In the wake of increasing major cyber security incidents—such as the recent Equifax data breach that affected about 140 million U.S. consumers— the Securities and Exchange Commission (SEC) issued its interpretive guidance on cybersecurity disclosures in late February. The guidance was highly anticipated within the business community, which had expected it to affirm and expand the cybersecurity disclosure guidance the staff of the SEC’s Division of Corporate Finance issued in 2011. Almost immediately, however, the guidance slammed into a buzz saw of criticism from the media for failing to institute any major changes the original guidance.

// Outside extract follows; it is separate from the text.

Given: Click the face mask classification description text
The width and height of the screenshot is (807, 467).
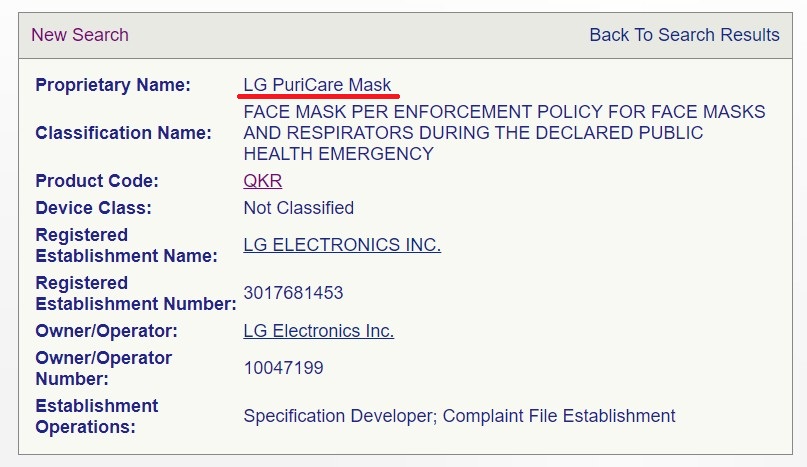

But what it lacks in expansion, it makes up for in affirmation. When rules and guidance such as these are staff-generated, there is a perception that SEC commissioners aren’t bound by those recommendations. With this guidance, the commissioners have now endorsed what the Division of Corporate Finance staff established seven years ago—giving it a sense of permanence.
Still, it wouldn’t be fair to say the new guidance lacks any significance. It strongly encourages companies to provide safeguards against insider trading before they disclose cybersecurity breaches and to ensure there are clear internal procedures in place to determine when a hack might be important to investors.
Essentially, the SEC understands that data breaches aren’t 100% preventable, and that companies have to take on a certain amount of risk in the interest of continuing to run and grow their business. But with this new guidance, it is mandating that companies fully disclose those risks to their shareholders.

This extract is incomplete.